Rewrite every line of the items below, replacing each "screenshot" with "screen capture" and changing nothing else. Leave the pictures out of your answer.

- Supplied information -

"""

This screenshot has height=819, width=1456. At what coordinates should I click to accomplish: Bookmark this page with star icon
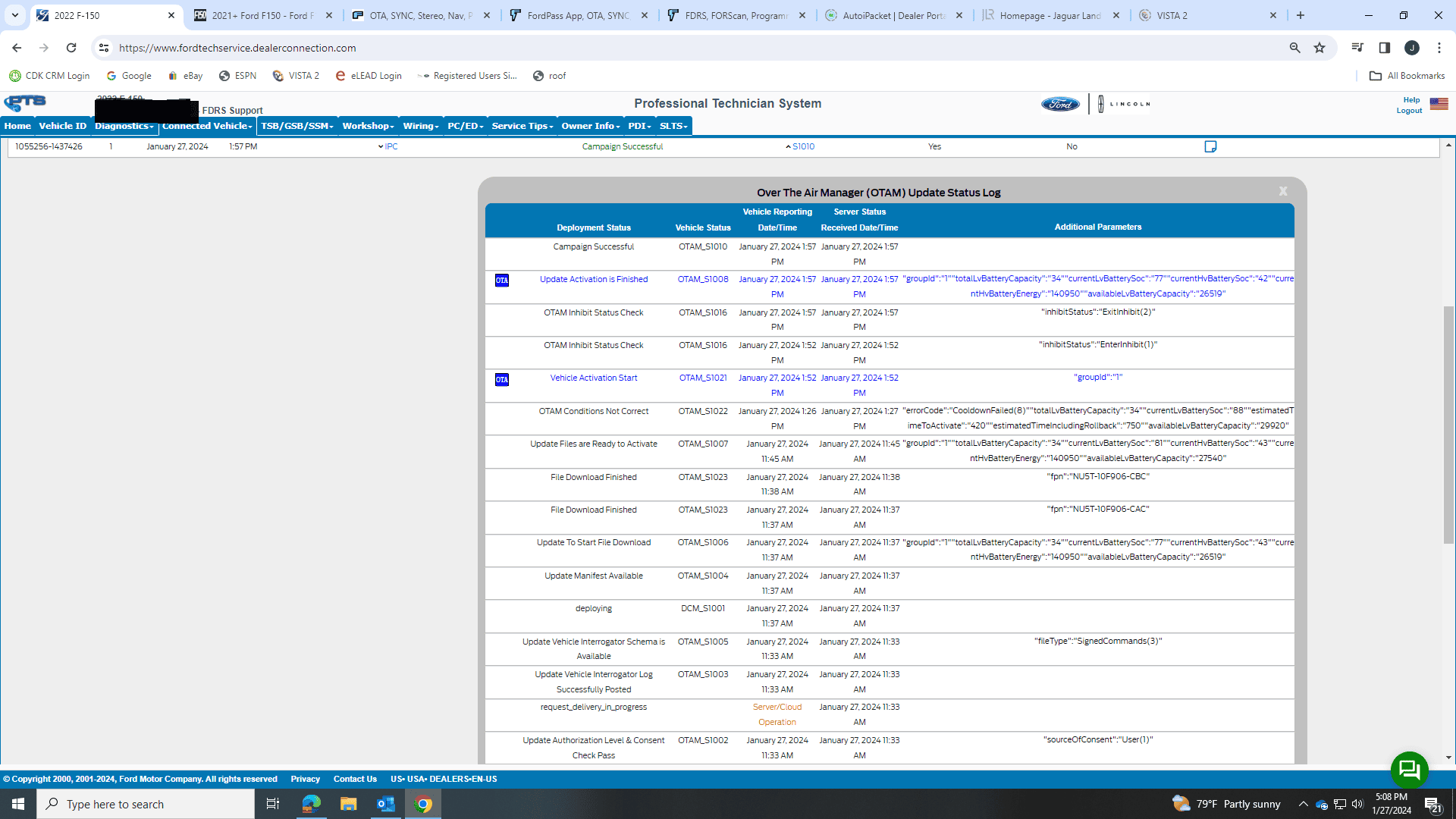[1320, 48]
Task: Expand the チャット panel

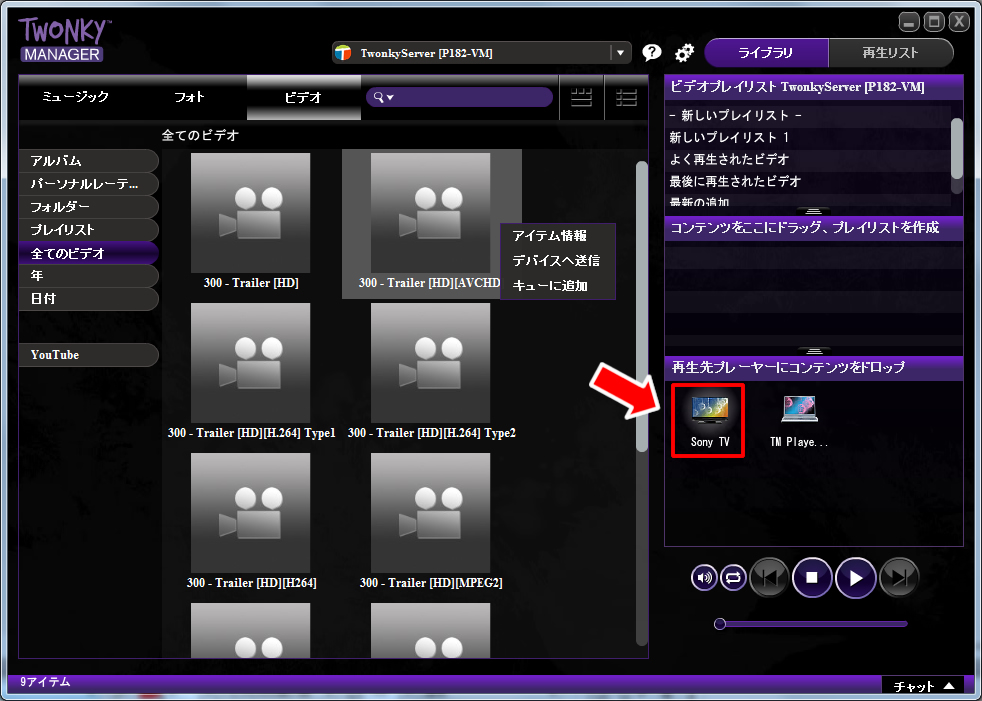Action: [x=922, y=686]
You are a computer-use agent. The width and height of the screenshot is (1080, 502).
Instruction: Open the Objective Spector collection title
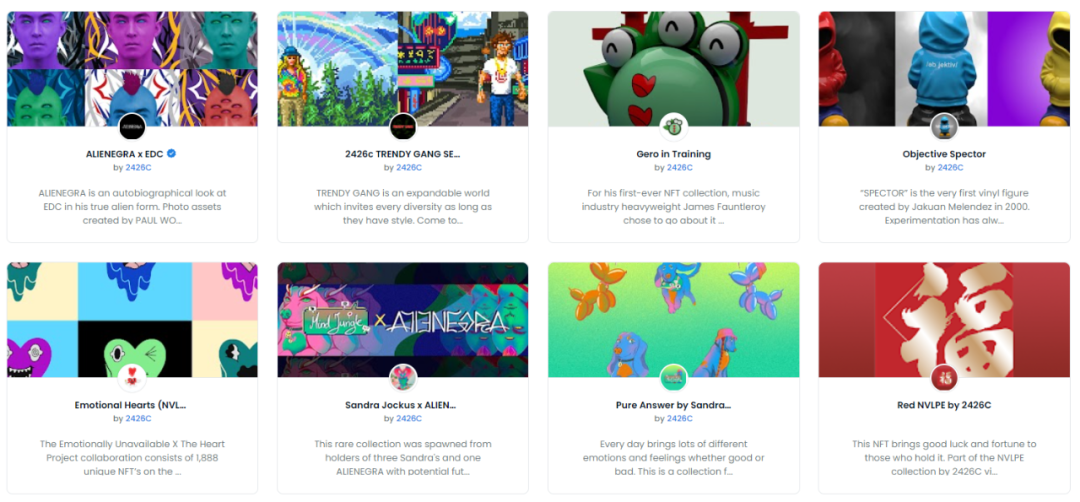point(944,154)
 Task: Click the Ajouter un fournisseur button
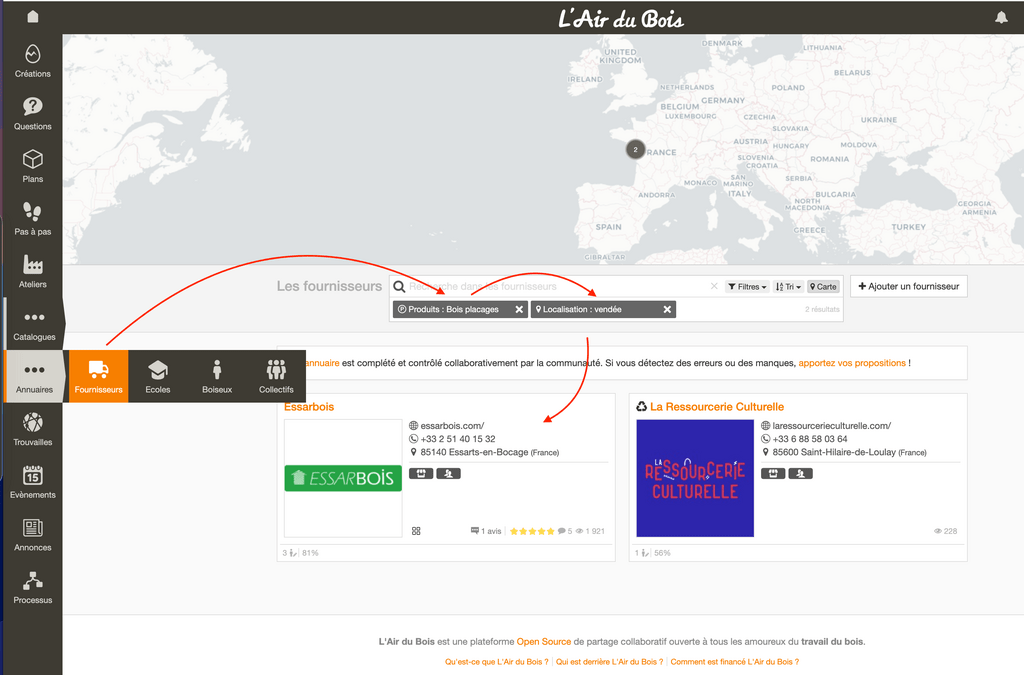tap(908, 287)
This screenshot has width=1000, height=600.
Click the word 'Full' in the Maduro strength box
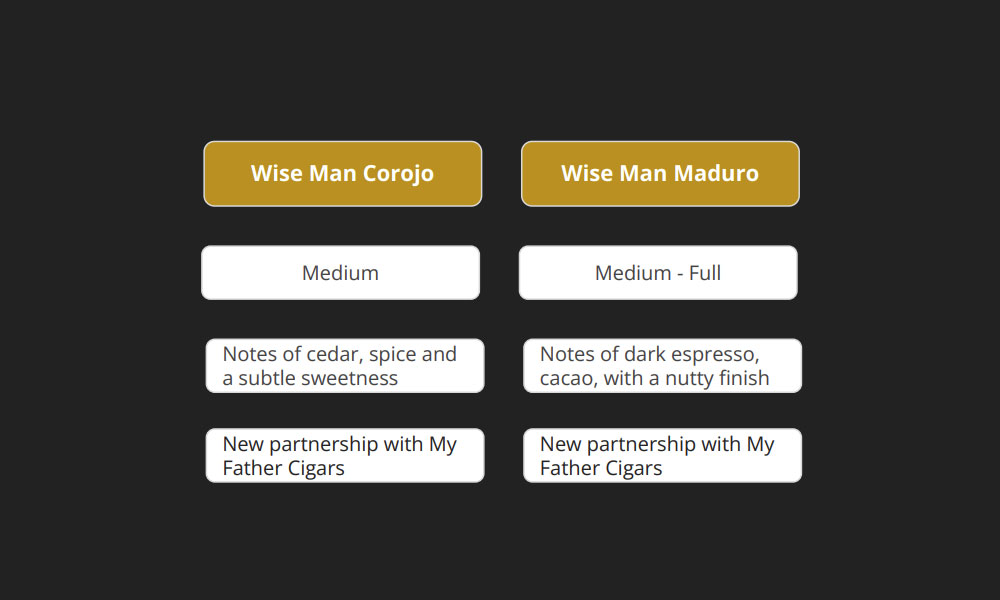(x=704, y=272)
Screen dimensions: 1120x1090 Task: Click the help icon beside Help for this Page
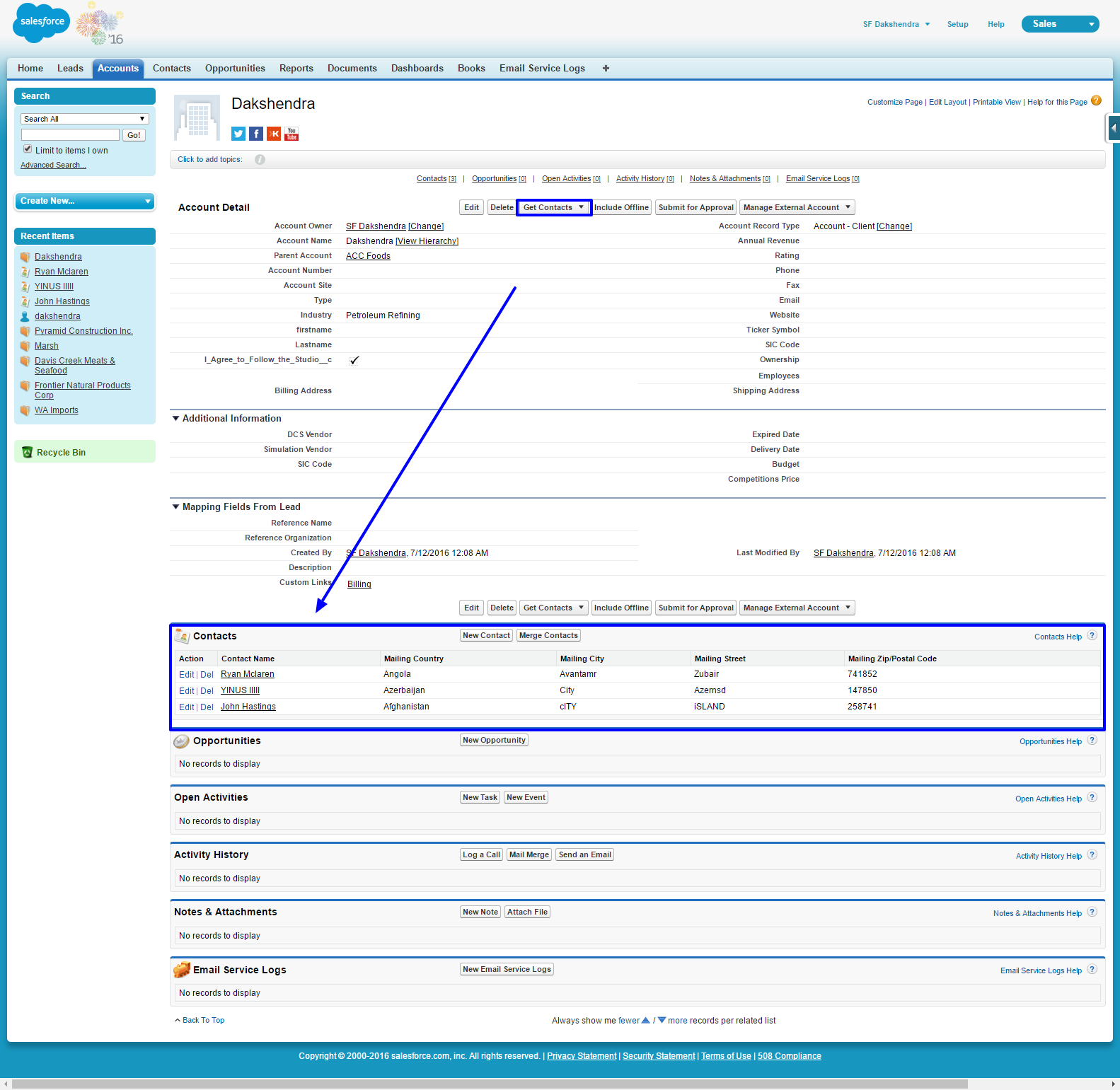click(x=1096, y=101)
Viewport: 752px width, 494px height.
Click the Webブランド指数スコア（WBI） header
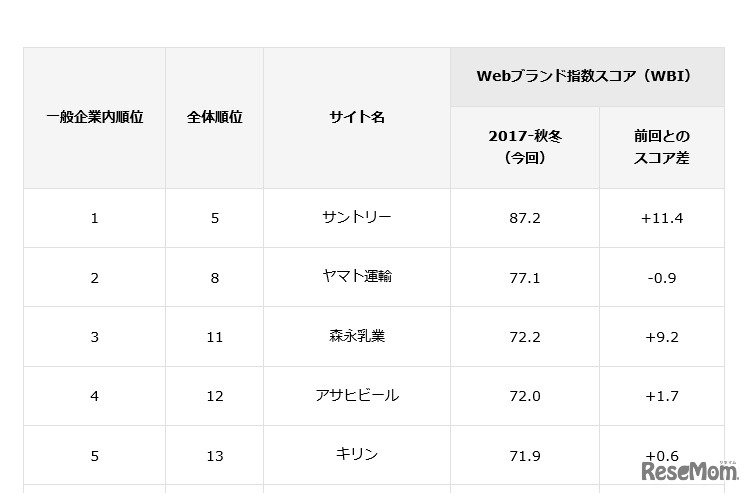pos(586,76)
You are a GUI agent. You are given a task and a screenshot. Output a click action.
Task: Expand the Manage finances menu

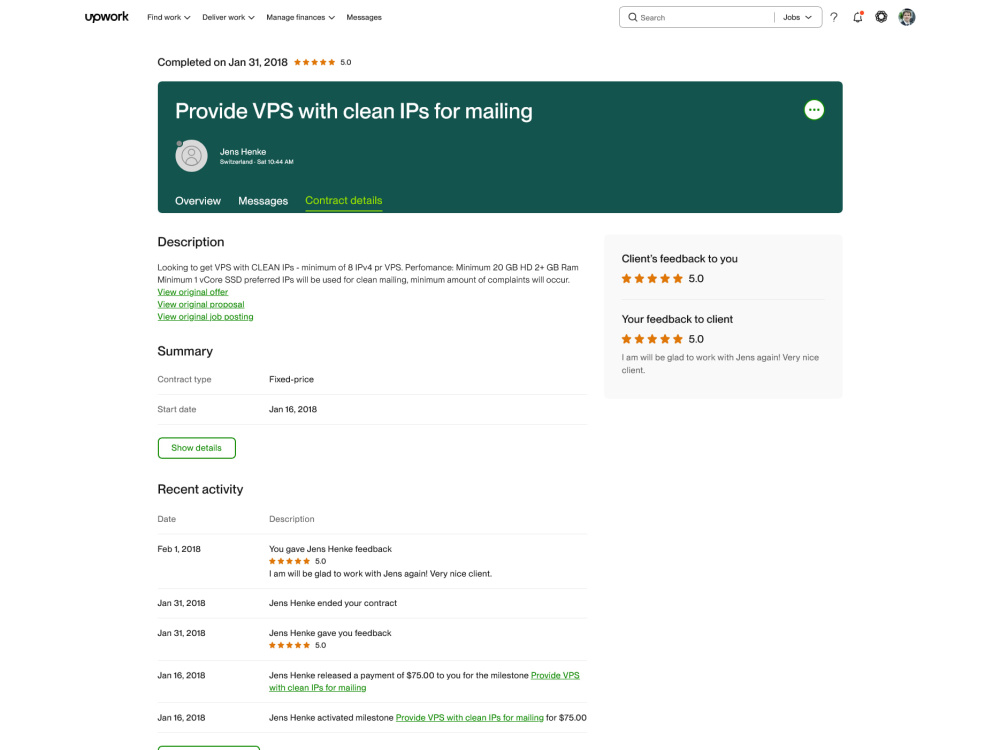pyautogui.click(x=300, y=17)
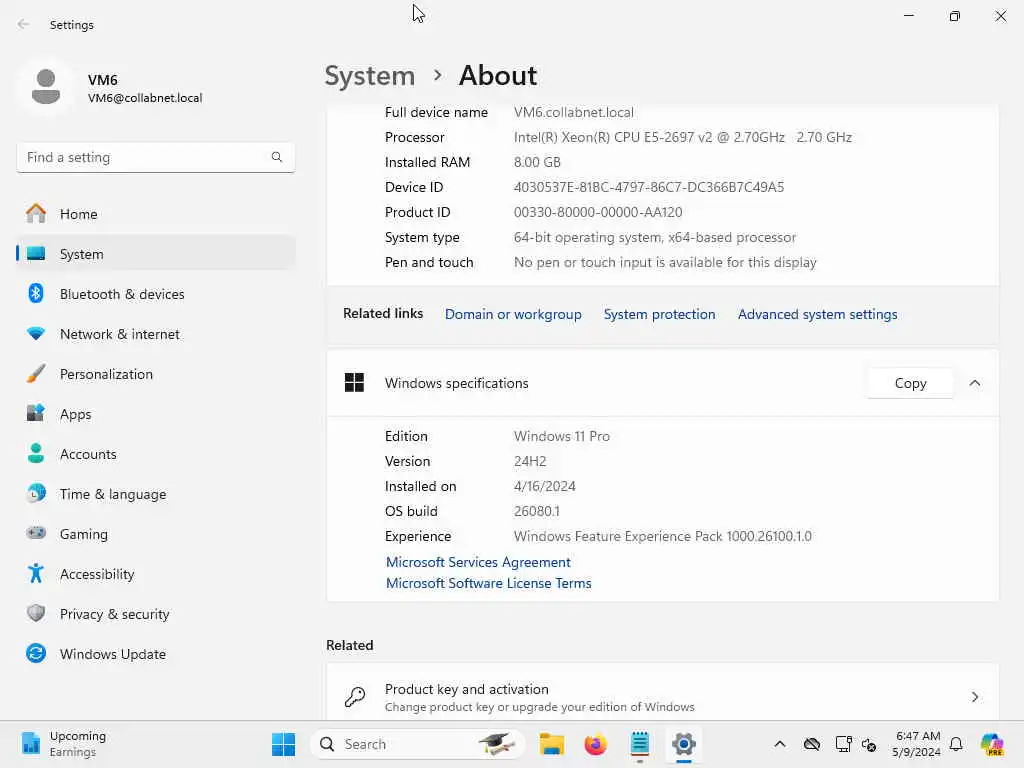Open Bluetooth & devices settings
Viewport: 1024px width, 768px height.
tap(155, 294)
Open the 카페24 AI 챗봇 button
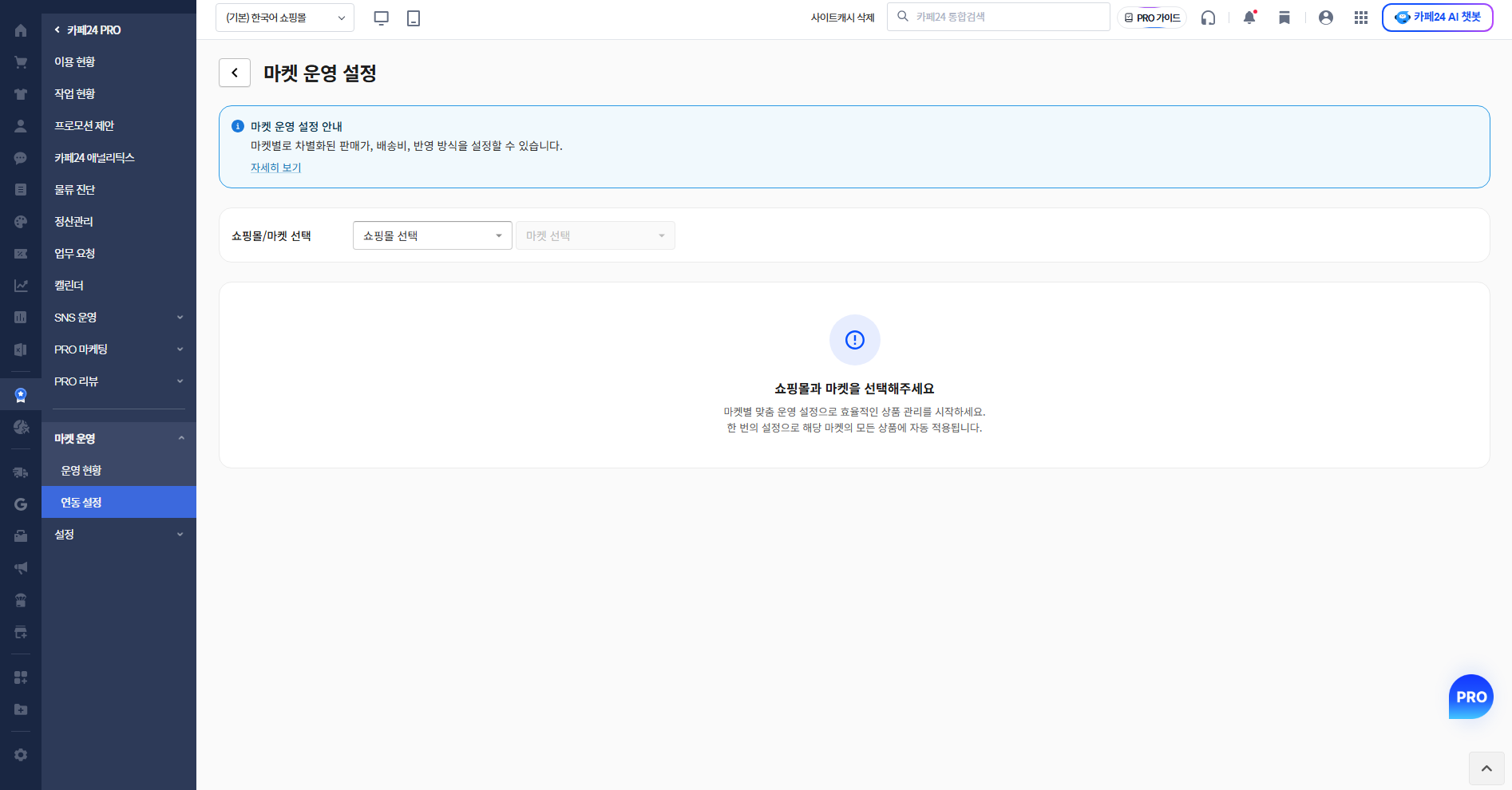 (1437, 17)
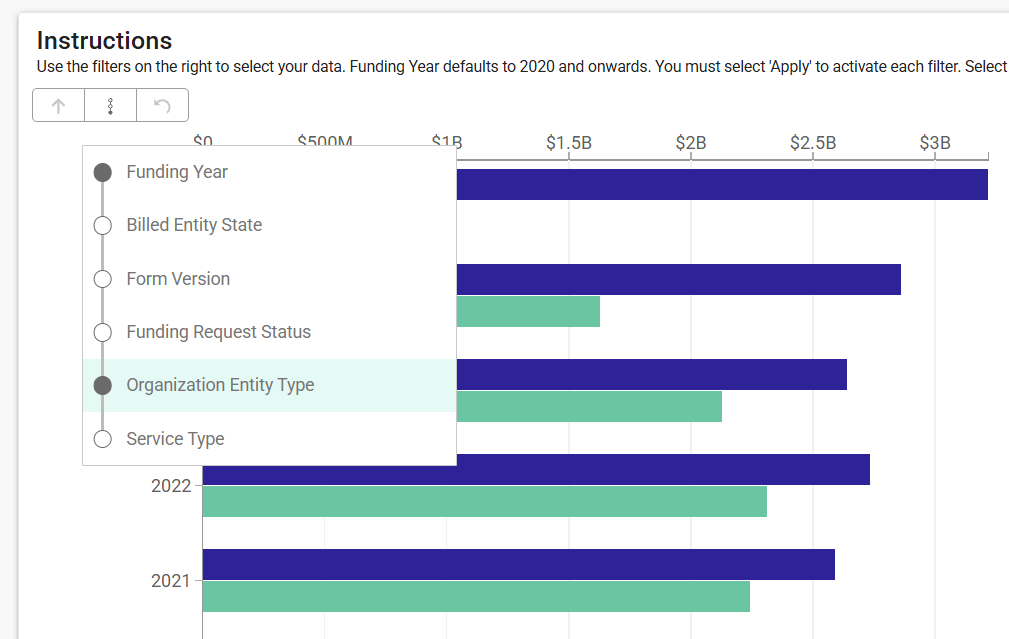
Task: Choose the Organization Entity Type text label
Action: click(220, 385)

"""

- Response -
This screen capture has height=819, width=1456. At what coordinates should I click to accomplish: Bookmark this page with star icon
[1320, 48]
Task: Expand the チャット panel

Action: [x=922, y=686]
You are a computer-use agent. The width and height of the screen capture is (1080, 502).
Instruction: Open the Objective Spector collection title
point(944,154)
 Task: Click the Ajouter un fournisseur button
tap(908, 287)
This screen capture has width=1000, height=600.
Click the word 'Full' in the Maduro strength box
(x=704, y=272)
Screen dimensions: 1120x1090 Task: Click the help icon beside Help for this Page
click(x=1096, y=101)
Viewport: 752px width, 494px height.
Click the Webブランド指数スコア（WBI） header
pos(586,76)
You are a GUI agent. You are given a task and a screen capture. Output a click action.
Task: Expand the Manage finances menu

pyautogui.click(x=300, y=17)
Open Bluetooth & devices settings
Viewport: 1024px width, 768px height.
tap(155, 294)
Open the 카페24 AI 챗봇 button
 (1437, 17)
Task: Choose the Organization Entity Type text label
Action: click(220, 385)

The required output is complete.